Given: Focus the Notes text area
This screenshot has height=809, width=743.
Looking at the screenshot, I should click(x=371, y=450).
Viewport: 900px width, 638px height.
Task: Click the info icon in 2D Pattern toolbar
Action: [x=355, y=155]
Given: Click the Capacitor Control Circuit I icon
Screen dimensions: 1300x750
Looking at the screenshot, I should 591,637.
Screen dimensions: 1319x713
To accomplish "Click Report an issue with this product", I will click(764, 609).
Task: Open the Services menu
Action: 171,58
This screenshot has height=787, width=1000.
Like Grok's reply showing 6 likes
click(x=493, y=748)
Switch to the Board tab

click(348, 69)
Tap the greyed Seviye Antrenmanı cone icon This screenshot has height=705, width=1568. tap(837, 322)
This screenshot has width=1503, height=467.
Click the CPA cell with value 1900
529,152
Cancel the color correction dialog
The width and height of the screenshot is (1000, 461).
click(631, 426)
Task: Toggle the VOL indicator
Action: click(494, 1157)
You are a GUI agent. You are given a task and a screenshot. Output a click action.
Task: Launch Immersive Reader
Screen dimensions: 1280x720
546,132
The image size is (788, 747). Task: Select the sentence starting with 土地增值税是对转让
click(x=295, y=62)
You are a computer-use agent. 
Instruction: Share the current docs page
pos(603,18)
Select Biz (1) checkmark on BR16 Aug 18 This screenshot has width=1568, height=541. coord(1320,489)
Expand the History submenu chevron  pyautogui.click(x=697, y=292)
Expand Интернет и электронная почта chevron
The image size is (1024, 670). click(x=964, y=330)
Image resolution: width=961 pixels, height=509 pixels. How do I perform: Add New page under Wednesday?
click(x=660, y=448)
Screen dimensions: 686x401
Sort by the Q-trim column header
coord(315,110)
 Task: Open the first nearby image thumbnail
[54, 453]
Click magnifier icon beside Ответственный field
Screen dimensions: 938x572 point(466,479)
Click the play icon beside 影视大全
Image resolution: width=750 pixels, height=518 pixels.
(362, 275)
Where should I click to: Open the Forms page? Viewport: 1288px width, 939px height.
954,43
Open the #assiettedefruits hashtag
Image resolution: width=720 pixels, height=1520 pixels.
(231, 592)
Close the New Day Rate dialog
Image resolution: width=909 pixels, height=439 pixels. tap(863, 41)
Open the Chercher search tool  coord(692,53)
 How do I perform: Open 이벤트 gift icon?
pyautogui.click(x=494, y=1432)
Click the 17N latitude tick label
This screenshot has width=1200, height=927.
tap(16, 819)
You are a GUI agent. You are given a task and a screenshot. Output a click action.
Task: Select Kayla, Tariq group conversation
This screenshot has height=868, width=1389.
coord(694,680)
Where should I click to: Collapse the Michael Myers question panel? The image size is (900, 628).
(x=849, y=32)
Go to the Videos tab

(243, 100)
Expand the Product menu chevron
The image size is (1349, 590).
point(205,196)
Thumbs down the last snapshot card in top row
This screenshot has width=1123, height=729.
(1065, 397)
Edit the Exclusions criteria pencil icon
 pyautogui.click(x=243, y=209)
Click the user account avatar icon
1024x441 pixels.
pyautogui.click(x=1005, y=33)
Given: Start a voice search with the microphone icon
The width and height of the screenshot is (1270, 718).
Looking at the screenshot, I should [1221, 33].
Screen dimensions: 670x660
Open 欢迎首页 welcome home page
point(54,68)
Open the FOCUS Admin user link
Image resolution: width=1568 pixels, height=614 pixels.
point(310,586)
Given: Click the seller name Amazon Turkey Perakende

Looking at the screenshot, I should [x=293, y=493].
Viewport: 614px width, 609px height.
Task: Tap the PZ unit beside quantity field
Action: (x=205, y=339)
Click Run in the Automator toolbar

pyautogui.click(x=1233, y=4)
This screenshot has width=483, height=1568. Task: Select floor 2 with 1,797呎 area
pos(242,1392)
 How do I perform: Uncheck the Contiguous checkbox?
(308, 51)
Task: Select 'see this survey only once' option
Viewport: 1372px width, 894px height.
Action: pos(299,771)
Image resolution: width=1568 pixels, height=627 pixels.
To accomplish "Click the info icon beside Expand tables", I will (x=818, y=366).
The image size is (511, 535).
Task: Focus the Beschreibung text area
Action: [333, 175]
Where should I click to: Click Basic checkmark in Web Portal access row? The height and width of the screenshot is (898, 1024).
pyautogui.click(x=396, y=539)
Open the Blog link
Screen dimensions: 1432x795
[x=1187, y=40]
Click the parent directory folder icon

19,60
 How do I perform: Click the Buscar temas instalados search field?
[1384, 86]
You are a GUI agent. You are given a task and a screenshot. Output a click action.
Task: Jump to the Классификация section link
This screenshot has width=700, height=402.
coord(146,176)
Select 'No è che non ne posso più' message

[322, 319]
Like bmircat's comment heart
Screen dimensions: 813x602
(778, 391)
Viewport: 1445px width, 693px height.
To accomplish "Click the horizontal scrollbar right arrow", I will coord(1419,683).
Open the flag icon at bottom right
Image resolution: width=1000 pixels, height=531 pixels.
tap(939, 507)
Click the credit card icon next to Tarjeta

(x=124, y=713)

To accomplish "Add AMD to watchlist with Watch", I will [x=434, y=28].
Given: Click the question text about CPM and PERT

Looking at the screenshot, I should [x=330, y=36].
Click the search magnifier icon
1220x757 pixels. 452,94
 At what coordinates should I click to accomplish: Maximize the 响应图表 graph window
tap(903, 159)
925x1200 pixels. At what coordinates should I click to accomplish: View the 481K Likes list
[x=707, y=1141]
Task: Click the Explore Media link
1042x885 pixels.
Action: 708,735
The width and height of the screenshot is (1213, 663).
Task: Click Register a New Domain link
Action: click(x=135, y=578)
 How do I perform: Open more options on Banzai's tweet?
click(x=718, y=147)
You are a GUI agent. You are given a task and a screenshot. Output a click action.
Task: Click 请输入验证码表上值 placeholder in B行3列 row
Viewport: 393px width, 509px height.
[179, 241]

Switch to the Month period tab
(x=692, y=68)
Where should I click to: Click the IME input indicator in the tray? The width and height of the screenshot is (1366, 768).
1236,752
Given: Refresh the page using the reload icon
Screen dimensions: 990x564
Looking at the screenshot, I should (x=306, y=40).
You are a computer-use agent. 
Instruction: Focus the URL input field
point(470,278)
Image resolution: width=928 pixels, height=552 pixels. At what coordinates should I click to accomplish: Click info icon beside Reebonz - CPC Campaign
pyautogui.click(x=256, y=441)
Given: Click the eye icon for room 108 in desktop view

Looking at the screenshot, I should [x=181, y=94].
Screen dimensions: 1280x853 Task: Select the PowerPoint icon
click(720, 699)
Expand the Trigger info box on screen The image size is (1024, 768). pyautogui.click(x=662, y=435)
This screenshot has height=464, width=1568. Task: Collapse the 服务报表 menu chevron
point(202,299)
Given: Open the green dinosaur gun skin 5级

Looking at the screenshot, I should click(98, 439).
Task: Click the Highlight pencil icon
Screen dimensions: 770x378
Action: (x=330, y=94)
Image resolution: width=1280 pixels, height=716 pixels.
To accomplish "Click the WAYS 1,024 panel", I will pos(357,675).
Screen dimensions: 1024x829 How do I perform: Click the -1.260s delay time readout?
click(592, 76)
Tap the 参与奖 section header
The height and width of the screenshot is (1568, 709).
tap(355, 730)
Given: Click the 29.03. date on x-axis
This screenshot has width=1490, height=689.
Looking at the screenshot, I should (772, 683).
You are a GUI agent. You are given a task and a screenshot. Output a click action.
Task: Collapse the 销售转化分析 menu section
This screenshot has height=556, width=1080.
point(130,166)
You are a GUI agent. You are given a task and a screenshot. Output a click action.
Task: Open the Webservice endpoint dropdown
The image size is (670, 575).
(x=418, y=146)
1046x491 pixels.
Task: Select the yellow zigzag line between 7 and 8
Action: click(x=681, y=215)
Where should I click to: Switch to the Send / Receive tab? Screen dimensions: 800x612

» **Problem statement**:
Repeat exactly the lines starting at the line with "Task: Open the Webservice endpoint dropdown" and ending with the final line of the entries. Include nothing else.

» **Answer space**:
Task: Open the Webservice endpoint dropdown
The image size is (670, 575).
(x=418, y=146)
1046x491 pixels.
Task: Select the yellow zigzag line between 7 and 8
Action: click(x=681, y=215)
Where should I click to: Switch to the Send / Receive tab? Screen dimensions: 800x612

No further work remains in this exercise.